When we send our kids to daycare, we are trusting that the people we leave them with are going to watch over them with the same level of care we would. But 60-year-old Rebecca Anderson, who owns a daycare in Mesquite, Texas, has been arrested for allegedly unnecessarily medicating the children in her care and for keeping them strapped in their car seats — sometimes for as long as seven hours a day. The woman reportedly admitted she performed these acts to make her job easier.
According to court documents obtained by NBC 5, Anderson was arrested on Saturday after police found evidence of abuse and neglect.
According to NBC 5, police executed a search of Anderson's home, which is also the location of Becky's Home Child Care, and found nine children inside. Shockingly, some of the children were reportedly bound and restricted to their car seats. Investigators also say they found evidence that Anderson had unnecessarily given some of the children over-the-counter Tylenol and had exhibited poor hygiene practices.
The investigation unfolded after a dad sent his baby to daycare with a secret camera -- and caught disturbing footage.
The dad, whose 6-month-old baby attended Becky's Home Child Care, had attached a camera to his son's car seat and says he caught Anderson yanking the boy out of his chair, picking him off the ground using the bib that was tied around his neck, and feeding the infant an "unknown substance using a plastic liquid syringe."
The father, who has yet to be identified, showed the footage to police, who then obtained a search warrant for Anderson's home. Inside the home they reported they found three children strapped to plastic car seats, some without the padding, in Anderson's master bedroom closest with the lights off. A fourth child was reportedly hidden in the bathroom. The police also noted that Anderson had initially told them there were only five children in her home and only found these four car seat-bound kids after they searched the house.
Anderson reportedly admitted she had "likely given Tylenol to all of the children" and left them in their car seats for sometimes seven hours a day.
The arrest warrant also stated that police had found "shoelace-like ligatures" tied around the children's necks that were so tight that some had to be cut off. The daycare owner admitted that she had tied the ligatures to limit the children's movement in an effort to make her job easier.
Anderson has been charged with nine counts of endangering a child and her bail was set at $5,000 for each charge. She is being held in the Dallas County Jail, though it is not clear if Anderson has retained an attorney.

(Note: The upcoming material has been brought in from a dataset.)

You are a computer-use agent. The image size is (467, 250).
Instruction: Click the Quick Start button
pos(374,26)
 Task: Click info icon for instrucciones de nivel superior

Keonna Oliver, whose grandson went to Anderson's daycare for 13 months, but left before the investigation, told NBC News that while she removed her grandson from Anderson's care because of scheduling conflicts, she could tell something was off about the situation.

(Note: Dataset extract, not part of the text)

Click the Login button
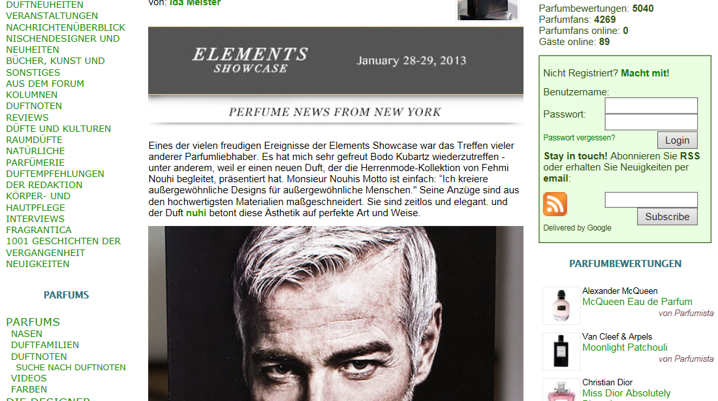 coord(678,140)
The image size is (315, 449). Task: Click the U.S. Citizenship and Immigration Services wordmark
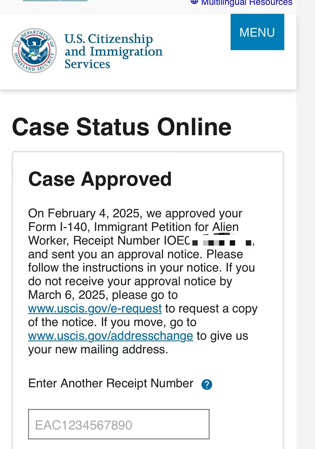coord(114,51)
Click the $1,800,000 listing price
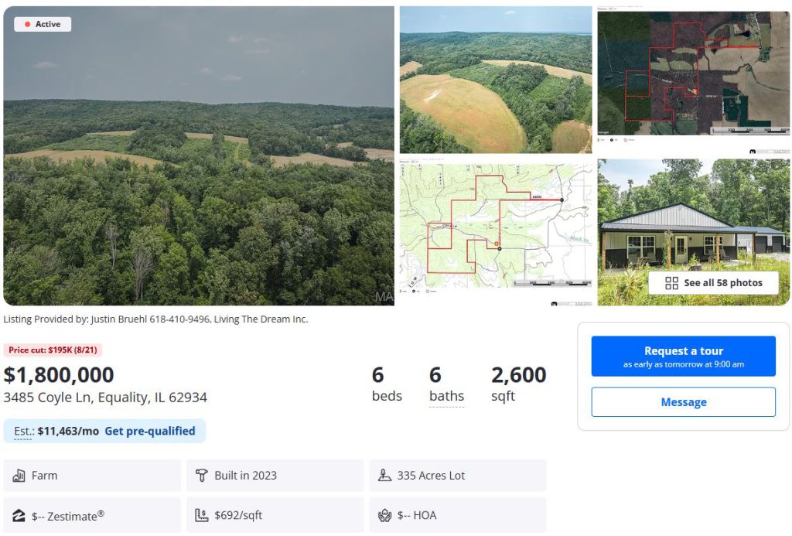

Oliver said that sometimes when she would go to pick up her grandson, Tristan, she could see bruises along his legs and neck. The boy had started at the daycare at about 7 months old, but even for a youngster learning to be more mobile, his grandmother said she couldn't figure out where the bruises were coming from.
"I knew something was strange about her, and I couldn’t figure it out. He’s a little boy. He's going to get bruises. I didn’t want to be that grandparent," she told reporters. She said she also found it suspicious that Anderson would not allow parents to pick up their children at the same time and that parents were not allowed inside her home.
"She would come outside and stand and talk to you for 15, 20 minutes at time," Oliver remembered. "I'd think, 'You better go in before the kids get rowdy.'"
The grandmother admitted that thinking back, she should have known right away that there was something wrong with Anderson. Her grandson would often come home with severe diaper rash and was often starving after being in Anderson's care all day. Oliver spoke out about her anger towards Anderson and shares that she hopes Anderson will face retribution for her actions. "I hope they put her in a closet by herself in the dark," she said.